> **Task brief**
Write out, word for word, the passage of the home improvement column starting with "First, if you" and going on through "doing it yourself.".

> **Page extract**
---------------

Your Home Improvements

By Robert Lamoureux

Last update: Saturday, November 26th, 2016

Dear Robert,

We have a home in Valencia and are in the middle of remodeling various parts of it.

Painting our kitchen cabinets is on the list but we’d also like to make the operation of the doors and drawers better.

I know that there are a million different choices out there. What do you recommend for both of these areas?

And can one update from the hinges that you see, to the hidden ones? How is this done?

Also, is painting the cabinets something that the average person can take on or should I hire this out? Would they be able to do the hinges also?

By the way, do you still have mugs available? I’d love to have one, as I read your article weekly.

-Marty C.

Marty,

First, if you are proficient and experienced in cabinet painting, then by all means, you know what you’re getting into and you could move forward with the task. A lot will depend on the result you’re looking for.

Painting contractors that do this for a living usually have the best turnout aesthetics-wise, as they know the tricks of the trade and can usually get a more professional look.

If you are confident that you can achieve the look that you are going after, then you’ll save a significant amount of money doing it yourself.

The hinges are a whole different story.

Yes, most painting contractors that do cabinet work can change the hinges out for you. This takes additional skill and tools, as the European (hidden) hinges require routing out an area of the wood, along with filling holes from the existing hinges.

Again, if this is work that you can do, move forward with the project.

---------------

> **Data shown**
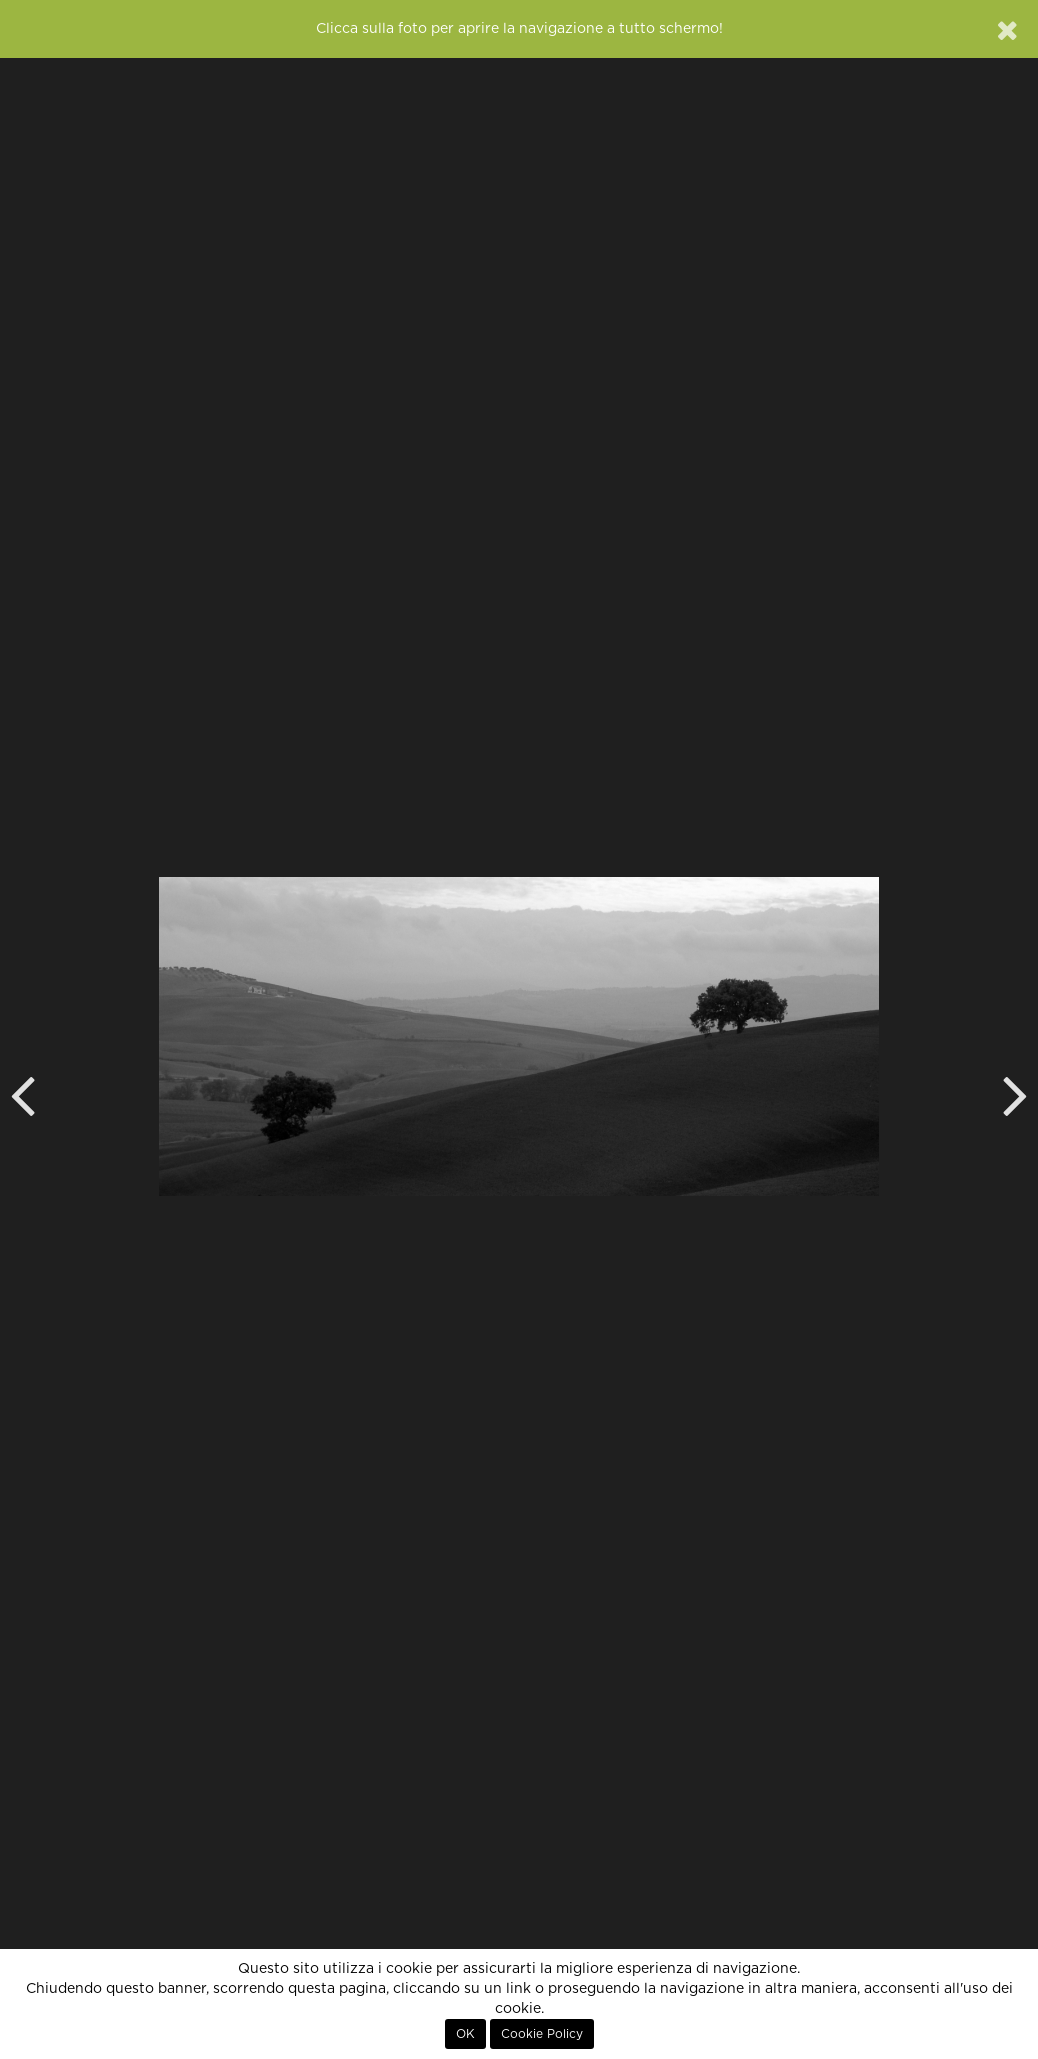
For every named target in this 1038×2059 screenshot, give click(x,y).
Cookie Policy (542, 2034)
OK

---------------

> **Solution to this problem**
First, if you are proficient and experienced in cabinet painting, then by all means, you know what you’re getting into and you could move forward with the task. A lot will depend on the result you’re looking for.

Painting contractors that do this for a living usually have the best turnout aesthetics-wise, as they know the tricks of the trade and can usually get a more professional look.

If you are confident that you can achieve the look that you are going after, then you’ll save a significant amount of money doing it yourself.